Pak Joko berpikir sejenak. "Mbak, menurut saya, kunci keluarga harmonis itu bukan soal selalu bareng secara fisik. Tapi soal gimana kita bisa hadir di hati keluarga kita. Teknologi sekarang memudahkan kita. Manfaatkan aja."
"Terus yang kedua, jangan pernah anggap remeh keluhan keluarga. Kalau mereka bilang kangen, ya berarti mereka emang kangen. Kalau mereka bilang pengen perhatian, ya berarti mereka butuh perhatian."
"Yang ketiga, sekecil apapun usaha kita buat keluarga, lakuin dengan tulus. Telepon 5 menit, tapi rutin, lebih berarti daripada telepon 1 jam tapi cuma sekali seminggu."
Sherly mengangguk. "Makasih ya, Pak. Ceritanya sangat inspiratif."

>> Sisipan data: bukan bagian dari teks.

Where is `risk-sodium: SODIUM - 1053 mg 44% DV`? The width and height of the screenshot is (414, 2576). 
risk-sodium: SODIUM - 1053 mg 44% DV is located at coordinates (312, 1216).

"Sama-sama, Mbak. Keluarga itu investasi jangka panjang. Kalau kita rawat dengan baik, mereka akan jadi kekuatan kita. Kalau kita abaikan, mereka bisa jadi beban atau bahkan musuh."
"Bener banget, Pak."
"Nah, sekarang anak saya yang sulung udah kuliah. Dia bilang, 'Pak, saya bangga sama Bapak. Bapak ngajarin saya kalau kerja keras itu penting, tapi keluarga juga nggak boleh diabaikan.'"
"Wah, berarti Bapak berhasil jadi role model yang baik."
"Saya cuma berusaha jadi yang terbaik buat keluarga saya, Mbak. Karena mereka adalah alasan saya bekerja keras."
Malam semakin larut, tapi percakapan di warung pecel kecil itu memberikan pelajaran berharga. Bahwa keluarga bukan hanya soal memberi nafkah, tapi juga soal memberi cinta, perhatian, dan kehadiran. Meski terpisah jarak, hati tetap bisa terhubung.
---
beberapa pesan moral yang saya ambil:
Kerja keras untuk keluarga memang penting, tapi jangan sampai kita lupa bahwa keluarga juga butuh kehadiran kita. Bukan hanya kehadiran fisik, tapi kehadiran emosional. Teknologi memudahkan kita untuk tetap terhubung dengan keluarga meski terpisah jarak. Yang terpenting adalah niat tulus untuk selalu menjadi bagian dari kehidupan mereka, sekecil apapun caranya.